Your objective ::
From the line containing "Select the More than 7 Keywords title" through the last line below, copy every line exactly, leaving out the pictures.

(Exercise input Opens)

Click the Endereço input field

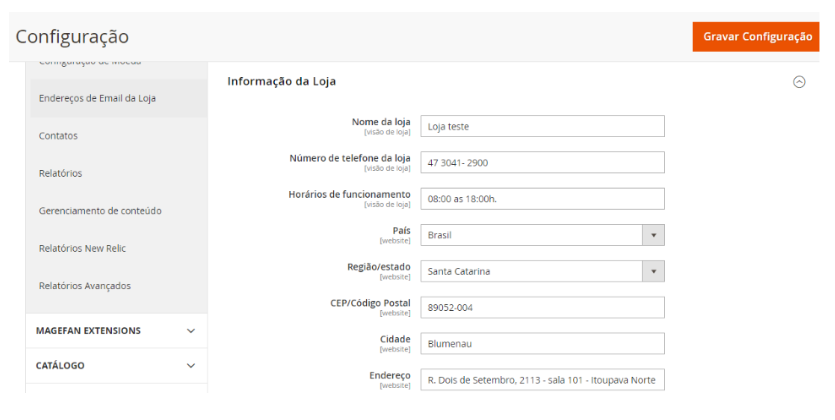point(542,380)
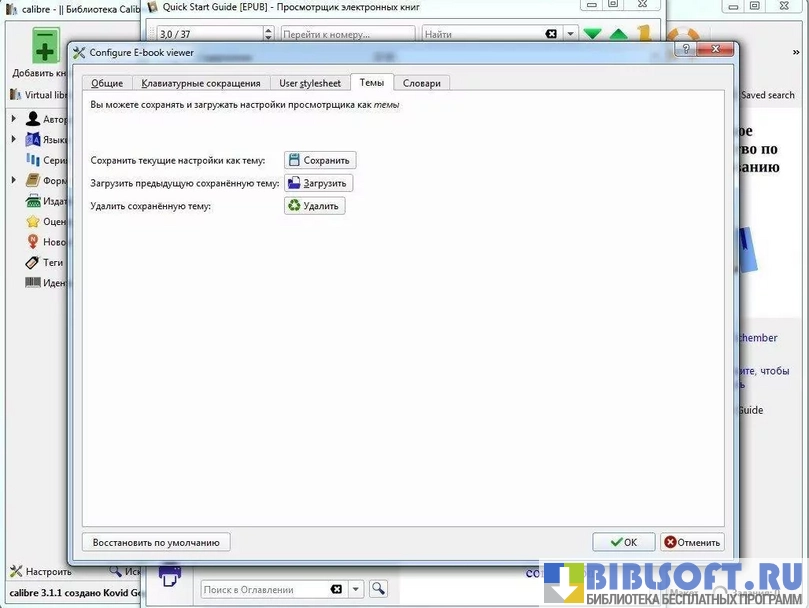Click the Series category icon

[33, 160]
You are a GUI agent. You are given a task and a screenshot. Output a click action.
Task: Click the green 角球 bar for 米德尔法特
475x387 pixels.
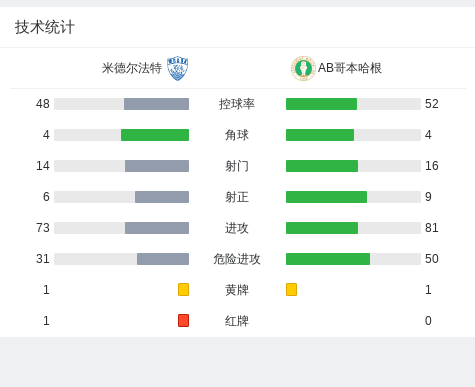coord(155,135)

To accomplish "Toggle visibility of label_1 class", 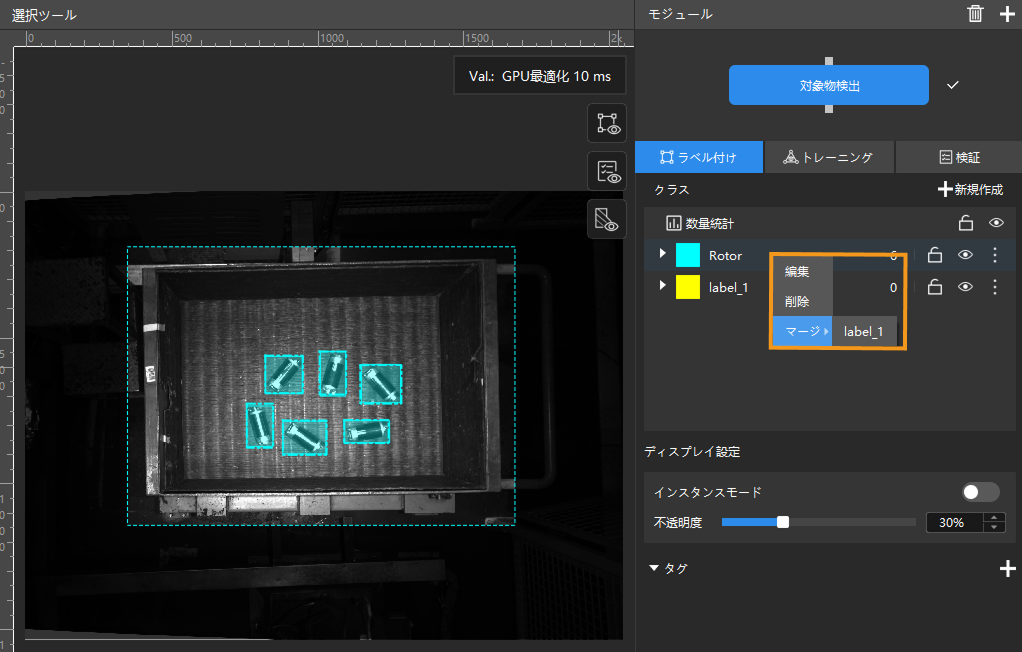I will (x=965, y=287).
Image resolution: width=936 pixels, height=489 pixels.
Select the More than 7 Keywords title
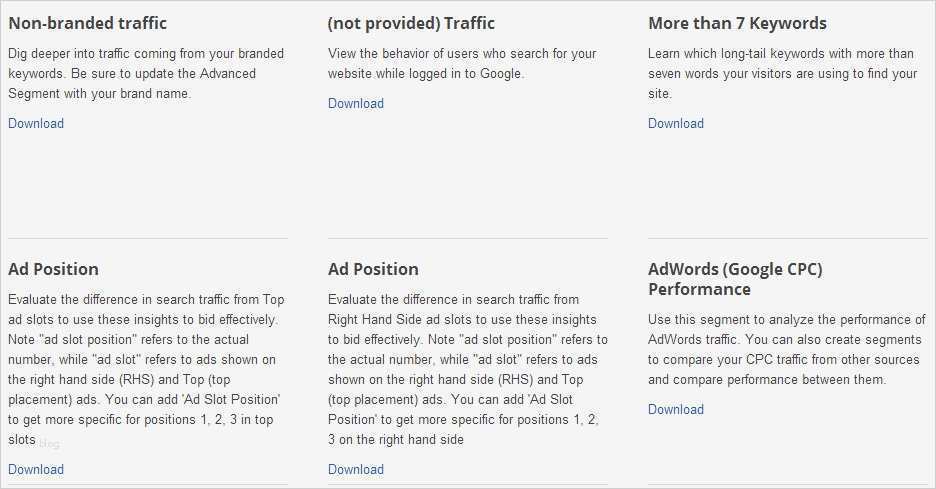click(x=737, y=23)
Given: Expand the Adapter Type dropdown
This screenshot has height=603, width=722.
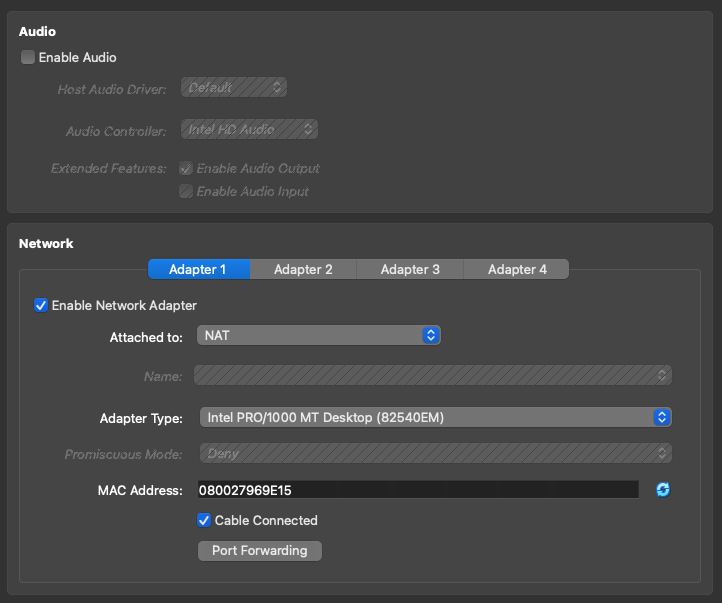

(Exercise input Closes)

Finished task ::
Select the More than 7 Keywords title
click(x=737, y=23)
Given: Expand the Adapter Type dropdown
This screenshot has height=603, width=722.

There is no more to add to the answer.